Aproximadamente metade dos pacientes com DPOC segue sofrendo com crises de exacerbação mesmo com a terapia inalatória tripla em andamento. O estudo mais recente, publicado em 2024, demonstrou uma diminuição de 34% no número de exacerbações anuais no grupo com inflamação do tipo 2 que tomou dupilumabe, em comparação ao time que tomou placebo.
Os participantes da pesquisa também relataram melhorias na qualidade de vida e sintomas respiratórios menos graves com o uso do anticorpo monoclonal.
Quem pode tomar o dupilumabe
Podem se beneficiar do novo tratamento aqueles que têm DPOC com presença de inflamação do tipo 2 – avaliada a partir da presença de eosinófilos no sangue – e já fazem uso de terapias inalatórias.

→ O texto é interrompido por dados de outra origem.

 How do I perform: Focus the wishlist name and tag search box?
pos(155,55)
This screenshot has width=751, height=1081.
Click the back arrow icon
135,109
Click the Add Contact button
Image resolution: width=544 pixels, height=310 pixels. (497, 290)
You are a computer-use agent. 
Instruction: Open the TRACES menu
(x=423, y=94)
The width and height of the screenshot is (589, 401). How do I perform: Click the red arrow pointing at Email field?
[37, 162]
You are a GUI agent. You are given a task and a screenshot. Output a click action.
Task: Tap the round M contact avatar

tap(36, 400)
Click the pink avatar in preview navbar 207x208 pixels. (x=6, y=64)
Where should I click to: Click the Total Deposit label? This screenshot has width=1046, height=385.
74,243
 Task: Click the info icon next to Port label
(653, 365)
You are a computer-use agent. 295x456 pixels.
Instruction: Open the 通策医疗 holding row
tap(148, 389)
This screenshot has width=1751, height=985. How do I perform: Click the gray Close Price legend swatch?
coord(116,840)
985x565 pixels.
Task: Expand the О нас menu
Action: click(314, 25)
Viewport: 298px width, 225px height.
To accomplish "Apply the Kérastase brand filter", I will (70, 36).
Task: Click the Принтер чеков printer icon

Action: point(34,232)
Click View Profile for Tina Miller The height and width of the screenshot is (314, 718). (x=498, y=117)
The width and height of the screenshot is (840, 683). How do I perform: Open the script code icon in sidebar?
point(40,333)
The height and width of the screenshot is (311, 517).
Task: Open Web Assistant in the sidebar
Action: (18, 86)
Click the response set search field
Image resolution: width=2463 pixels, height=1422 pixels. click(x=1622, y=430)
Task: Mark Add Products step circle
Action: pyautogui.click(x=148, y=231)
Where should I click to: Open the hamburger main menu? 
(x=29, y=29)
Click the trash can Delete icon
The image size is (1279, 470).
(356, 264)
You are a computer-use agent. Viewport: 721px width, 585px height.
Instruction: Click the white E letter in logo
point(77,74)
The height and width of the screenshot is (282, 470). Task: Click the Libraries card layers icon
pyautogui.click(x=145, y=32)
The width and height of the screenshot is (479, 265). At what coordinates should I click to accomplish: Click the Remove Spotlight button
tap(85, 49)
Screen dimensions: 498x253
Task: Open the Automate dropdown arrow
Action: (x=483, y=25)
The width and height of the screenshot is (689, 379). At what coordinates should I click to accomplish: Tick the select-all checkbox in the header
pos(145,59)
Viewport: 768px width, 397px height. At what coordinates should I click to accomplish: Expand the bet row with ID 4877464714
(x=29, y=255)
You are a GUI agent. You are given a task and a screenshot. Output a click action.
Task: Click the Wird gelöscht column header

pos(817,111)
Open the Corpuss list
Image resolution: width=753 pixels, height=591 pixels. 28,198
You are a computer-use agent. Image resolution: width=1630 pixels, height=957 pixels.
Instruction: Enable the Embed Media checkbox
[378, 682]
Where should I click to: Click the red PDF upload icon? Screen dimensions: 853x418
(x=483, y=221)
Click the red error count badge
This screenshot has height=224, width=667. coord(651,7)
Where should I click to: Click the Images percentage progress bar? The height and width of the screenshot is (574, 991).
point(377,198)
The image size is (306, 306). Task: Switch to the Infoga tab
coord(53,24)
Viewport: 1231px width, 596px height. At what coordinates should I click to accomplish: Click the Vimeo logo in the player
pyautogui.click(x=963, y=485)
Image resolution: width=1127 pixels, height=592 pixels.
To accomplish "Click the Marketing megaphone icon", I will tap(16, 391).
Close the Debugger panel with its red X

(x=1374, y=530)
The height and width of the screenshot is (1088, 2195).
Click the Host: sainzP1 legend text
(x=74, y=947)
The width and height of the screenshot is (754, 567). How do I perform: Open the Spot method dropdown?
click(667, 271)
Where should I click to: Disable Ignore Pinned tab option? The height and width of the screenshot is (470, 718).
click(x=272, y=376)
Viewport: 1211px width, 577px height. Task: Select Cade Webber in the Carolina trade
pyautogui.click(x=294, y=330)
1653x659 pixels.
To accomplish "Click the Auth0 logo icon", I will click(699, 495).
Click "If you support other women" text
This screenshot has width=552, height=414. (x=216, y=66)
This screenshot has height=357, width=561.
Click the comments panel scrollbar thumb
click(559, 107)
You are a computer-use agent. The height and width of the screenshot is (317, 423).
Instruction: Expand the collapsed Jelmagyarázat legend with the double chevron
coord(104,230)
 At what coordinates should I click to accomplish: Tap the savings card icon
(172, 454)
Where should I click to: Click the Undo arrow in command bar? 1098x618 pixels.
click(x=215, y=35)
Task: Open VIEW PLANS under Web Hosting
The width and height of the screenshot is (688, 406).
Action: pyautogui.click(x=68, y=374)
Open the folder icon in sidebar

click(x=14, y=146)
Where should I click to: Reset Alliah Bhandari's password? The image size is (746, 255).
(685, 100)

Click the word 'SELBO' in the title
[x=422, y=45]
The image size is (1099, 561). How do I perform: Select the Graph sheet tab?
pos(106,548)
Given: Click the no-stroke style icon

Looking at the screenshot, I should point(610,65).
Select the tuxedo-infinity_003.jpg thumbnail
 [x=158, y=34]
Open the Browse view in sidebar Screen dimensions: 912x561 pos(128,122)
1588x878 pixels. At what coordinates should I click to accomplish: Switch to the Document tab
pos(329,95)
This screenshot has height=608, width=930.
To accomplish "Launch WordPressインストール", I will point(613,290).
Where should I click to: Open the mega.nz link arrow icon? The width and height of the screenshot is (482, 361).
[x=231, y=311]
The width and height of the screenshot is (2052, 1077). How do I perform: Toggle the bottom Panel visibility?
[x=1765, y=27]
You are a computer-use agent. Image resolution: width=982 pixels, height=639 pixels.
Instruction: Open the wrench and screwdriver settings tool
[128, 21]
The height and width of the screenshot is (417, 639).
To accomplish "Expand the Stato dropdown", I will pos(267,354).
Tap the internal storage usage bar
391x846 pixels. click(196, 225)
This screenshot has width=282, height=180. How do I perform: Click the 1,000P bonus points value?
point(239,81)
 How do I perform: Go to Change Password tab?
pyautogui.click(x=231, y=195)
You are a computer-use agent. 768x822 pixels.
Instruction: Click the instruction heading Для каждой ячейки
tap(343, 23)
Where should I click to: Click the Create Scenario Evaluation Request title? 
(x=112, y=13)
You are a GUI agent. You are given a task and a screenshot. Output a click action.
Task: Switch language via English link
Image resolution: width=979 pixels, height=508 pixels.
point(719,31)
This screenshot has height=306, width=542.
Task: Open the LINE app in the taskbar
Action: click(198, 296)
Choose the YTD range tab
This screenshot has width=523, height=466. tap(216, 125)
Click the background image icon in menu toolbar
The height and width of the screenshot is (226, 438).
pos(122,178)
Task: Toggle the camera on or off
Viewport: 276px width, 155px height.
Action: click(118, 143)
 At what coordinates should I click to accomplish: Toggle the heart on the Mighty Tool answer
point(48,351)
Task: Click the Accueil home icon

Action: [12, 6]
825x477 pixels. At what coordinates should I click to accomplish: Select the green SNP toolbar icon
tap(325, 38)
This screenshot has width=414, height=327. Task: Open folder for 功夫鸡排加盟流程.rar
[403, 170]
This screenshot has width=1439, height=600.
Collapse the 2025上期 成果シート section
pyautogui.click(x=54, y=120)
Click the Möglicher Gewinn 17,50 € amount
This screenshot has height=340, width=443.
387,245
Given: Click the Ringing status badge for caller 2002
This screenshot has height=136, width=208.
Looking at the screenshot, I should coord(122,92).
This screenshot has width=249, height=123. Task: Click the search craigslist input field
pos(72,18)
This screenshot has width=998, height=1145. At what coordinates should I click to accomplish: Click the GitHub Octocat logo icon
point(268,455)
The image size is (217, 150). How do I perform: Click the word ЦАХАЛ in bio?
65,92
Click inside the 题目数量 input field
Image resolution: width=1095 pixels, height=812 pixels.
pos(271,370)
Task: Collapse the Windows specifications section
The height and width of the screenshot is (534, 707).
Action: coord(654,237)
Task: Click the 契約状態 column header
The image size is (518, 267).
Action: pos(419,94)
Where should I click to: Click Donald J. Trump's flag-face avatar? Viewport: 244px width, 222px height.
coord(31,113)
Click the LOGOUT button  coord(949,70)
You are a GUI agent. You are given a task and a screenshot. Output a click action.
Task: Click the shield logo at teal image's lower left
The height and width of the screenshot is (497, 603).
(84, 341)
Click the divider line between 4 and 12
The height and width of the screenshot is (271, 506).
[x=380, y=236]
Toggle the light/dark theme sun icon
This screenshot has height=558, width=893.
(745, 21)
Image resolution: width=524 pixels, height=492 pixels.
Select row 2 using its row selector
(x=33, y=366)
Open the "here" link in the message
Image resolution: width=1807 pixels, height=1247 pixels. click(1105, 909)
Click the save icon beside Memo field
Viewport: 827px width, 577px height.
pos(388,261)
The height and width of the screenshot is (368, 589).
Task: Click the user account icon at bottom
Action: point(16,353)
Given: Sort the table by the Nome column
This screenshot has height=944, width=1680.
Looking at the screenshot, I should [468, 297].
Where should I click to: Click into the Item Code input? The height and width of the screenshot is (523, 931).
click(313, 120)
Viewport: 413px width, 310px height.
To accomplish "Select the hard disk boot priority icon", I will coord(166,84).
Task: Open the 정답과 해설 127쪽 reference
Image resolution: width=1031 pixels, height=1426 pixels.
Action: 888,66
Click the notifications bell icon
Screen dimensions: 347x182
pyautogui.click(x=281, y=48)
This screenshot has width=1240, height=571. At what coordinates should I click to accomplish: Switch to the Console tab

Diferentemente dos inalatórios, que são aplicados por meio de uma “bombinha” semelhante às de asma, o dupilumabe é uma medicação injetável, que deve ser administrada semanalmente ou a cada 15 dias, conforme avaliação.
“Existem também outros tratamentos imunobiológicos sendo estudados para DPOC, ainda sem aprovação. É uma área muito promissora. Acreditamos que vai mudar o panorama dos tratamentos”, comemora Faleiros.
Impactos econômicos para além da saúde
Outra pesquisa apresentada no 41º Congresso Brasileiro de Pneumologia e Tisiologia ampliou o entendimento sobre os impactos financeiros da doença.
“Já conhecíamos os gastos relacionados a remédios e internações que a DPOC gera no SUS e no sistema privado de saúde, mas ainda não tínhamos noção dos gastos diretos com aposentadoria”, explica Paulo Faleiros, um dos autores do estudo.
Os pesquisadores analisaram benefícios concedidos entre 2014 e 2023 pelo Instituto Nacional do Seguro Social (INSS) e constataram que 77,5% das aposentadorias relacionadas à DPOC ocorreram de forma precoce, para pessoas entre 40 e 65 anos de idade. Para os cofres públicos, as aposentadorias precoces dessa última década custaram mais de R$ 566 milhões.
Mais que dimensionar as implicações monetárias da doença, a proposta dos médicos é que o estudo seja usado como base para políticas públicas. “Se o governo é tão onerado pela doença e sabe-se que a maior causa da DPOC é o uso do cigarro, será que não vale ter uma política de saúde melhor, visando a prevenção, o diagnóstico precoce e o tratamento?”, questiona Faleiros.